Steadily, over the past year, Tagged has asserted itself as the third largest social network in the United States. It has about 5 million monthly unique visitors in the U.S., it says, citing its internal Google Analytics (Comscore’s U.S. traffic data for Tagged confirms that, above). This comes after Tagged received significant criticism back in 2007 for making it almost impossible for new users to avoid spamming their friends with invites to the service.
The growth puts it ahead of other players like Friendster and Hi5, even though those other networks may have more traffic globally. Strength in the U.S. is considered valuable because it’s an easier place to monetize Web sites. Reasons include the the relatively vibrant online advertising market and household income levels. Thirty percent of Tagged’s traffic is in the U.S.

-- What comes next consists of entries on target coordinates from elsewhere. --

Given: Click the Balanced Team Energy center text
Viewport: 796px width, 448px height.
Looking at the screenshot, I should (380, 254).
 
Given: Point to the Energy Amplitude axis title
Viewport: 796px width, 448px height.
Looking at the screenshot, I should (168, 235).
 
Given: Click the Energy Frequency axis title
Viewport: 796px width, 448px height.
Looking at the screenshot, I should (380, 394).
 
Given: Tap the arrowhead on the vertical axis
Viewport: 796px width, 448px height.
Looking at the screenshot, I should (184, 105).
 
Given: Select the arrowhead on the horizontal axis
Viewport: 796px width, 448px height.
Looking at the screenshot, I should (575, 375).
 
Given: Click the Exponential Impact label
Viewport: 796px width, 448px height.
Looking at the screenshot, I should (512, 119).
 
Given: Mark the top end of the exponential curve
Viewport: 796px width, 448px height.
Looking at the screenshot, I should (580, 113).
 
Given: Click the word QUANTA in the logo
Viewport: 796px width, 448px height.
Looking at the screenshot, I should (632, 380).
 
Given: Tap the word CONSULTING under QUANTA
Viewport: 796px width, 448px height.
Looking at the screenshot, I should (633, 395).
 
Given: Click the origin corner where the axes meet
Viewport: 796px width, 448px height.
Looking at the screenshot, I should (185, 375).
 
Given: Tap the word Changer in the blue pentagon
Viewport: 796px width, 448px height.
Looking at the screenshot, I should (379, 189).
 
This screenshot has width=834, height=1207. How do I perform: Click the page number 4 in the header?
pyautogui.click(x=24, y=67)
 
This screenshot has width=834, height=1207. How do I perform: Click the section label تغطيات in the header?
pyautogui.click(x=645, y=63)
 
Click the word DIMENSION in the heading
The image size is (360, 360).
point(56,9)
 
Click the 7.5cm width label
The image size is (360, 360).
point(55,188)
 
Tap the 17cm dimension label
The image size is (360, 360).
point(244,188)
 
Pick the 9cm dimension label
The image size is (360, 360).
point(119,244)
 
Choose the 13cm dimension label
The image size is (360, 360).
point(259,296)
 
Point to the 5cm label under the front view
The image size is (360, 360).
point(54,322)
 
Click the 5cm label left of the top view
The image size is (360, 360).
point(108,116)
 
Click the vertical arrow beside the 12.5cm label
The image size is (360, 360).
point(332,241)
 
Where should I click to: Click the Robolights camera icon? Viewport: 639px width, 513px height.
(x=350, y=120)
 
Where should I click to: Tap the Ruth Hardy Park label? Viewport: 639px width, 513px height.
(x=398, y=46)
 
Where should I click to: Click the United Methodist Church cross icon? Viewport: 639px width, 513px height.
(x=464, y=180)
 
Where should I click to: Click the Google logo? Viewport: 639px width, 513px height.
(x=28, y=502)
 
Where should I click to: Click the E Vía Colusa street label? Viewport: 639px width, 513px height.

More impressively, Tagged’s spokesman Louis Willacy says the company is now “comfortably profitable.” That’s why he says the company chose to raise debt, instead of equity. Profitability means it has the money to pay back the debt over time. Equity would have come with harsher terms, now that venture investors are more hawkish about the way they invest.
The company is also positioning itself as the last free-standing player desirable for acquisition. MySpace and Bebo are owned by larger companies. Facebook has priced itself out of the market for many potential acquirers, because it raised money at sky-high valuations (Microsoft valued it as high as $15 billion, for example).
So who uses Tagged, and how is it different from Facebook and MySpace? Well, Tagged has focused over the past year on engaging users who want to “discover” new friends, realizing that this activity is an area where Facebook is weak. Facebook is useful mainly in letting users manage the friendships they’ve already established offline.
The company says it has now completed the first two of its three-phase growth plan. First was user growth, which it realized in 2007, by growing to 60 million registered users from 12 million. Then, this year, it focused on user engagement. Again, it focused on “discovery” features, such as making browsing large numbers of profiles super easy. Now it is moving to focus on making money. It has hired a new VP of sales to help it.
The debt funding was led by Horizon Technology Finance and Leader Ventures.
In a statement, co-founder and chief executive Greg Tseng said Tagged’s page view traffic has grown 500 percent this year. The company was backed earlier by Mayfield Fund.